In the last 30 years we’ve provided several medicines that we believe have helped improve the epilepsy landscape and improved the lives of people living with epilepsy. Our ambitions do not stop there, and we have an increasing focus on addressing unmet needs of people living with specific or rare forms of epilepsy, where few options exist – Dravet and Lennox Gastaut Syndrome for example. We also have ongoing development and investigational programs looking at rare epilepsies and new rescue medications.

Our long-term goal is to develop treatments that may be disease modifying, or even curative, for some epilepsies, and we have targeted early research programs looking at several exciting new treatment approaches. 

What has changed for good for UCB upon its collaboration with Microsoft, particularly in the drug discovery and development segment?
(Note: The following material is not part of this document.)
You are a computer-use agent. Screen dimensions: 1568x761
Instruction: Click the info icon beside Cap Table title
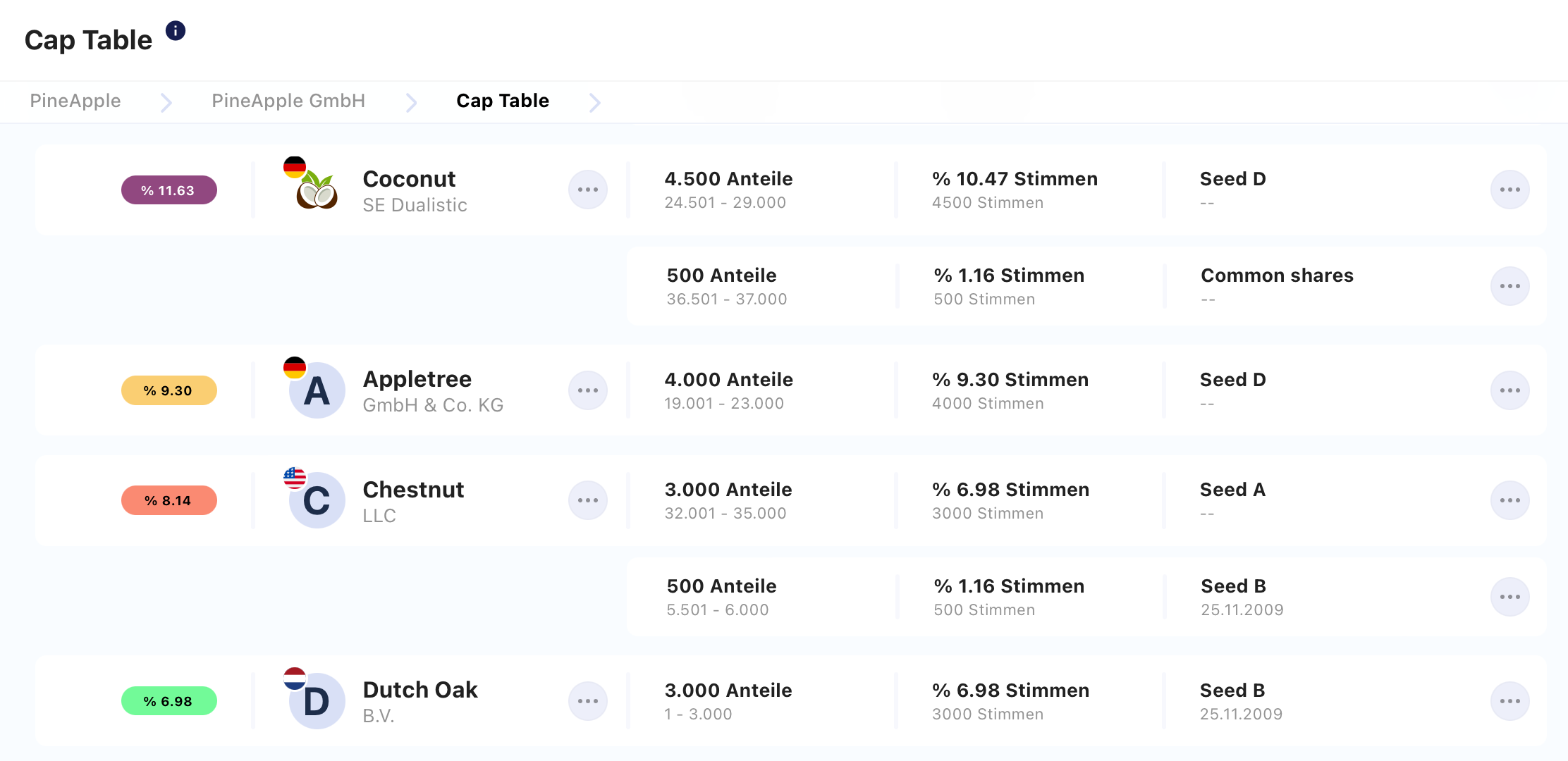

We are striving to identify small molecules which will degrade specific disease-causing proteins. To achieve this, we need information – if we understand the disease, we can design the right molecule to treat it. But this is a very time-consuming process – there are millions of pieces of data and millions of molecules to investigate. We’ve been working closely with Microsoft to combine their computational services, cloud, and artificial intelligence (AI) with our drug discovery and development capabilities.

Our biologists are now working with data scientists to combine data with computational methods –we are using Microsoft technology to create huge knowledge graphs in an automated way. The ambition is to establish a 360° data-enabled view of patient populations to discover and develop medicines faster for people living with severe diseases. This collaboration allows AI technology to work alongside UCB’s scientists and data specialists, to allow UCB to discover new correlations and patterns critical to finding innovative and highly individualized medicines.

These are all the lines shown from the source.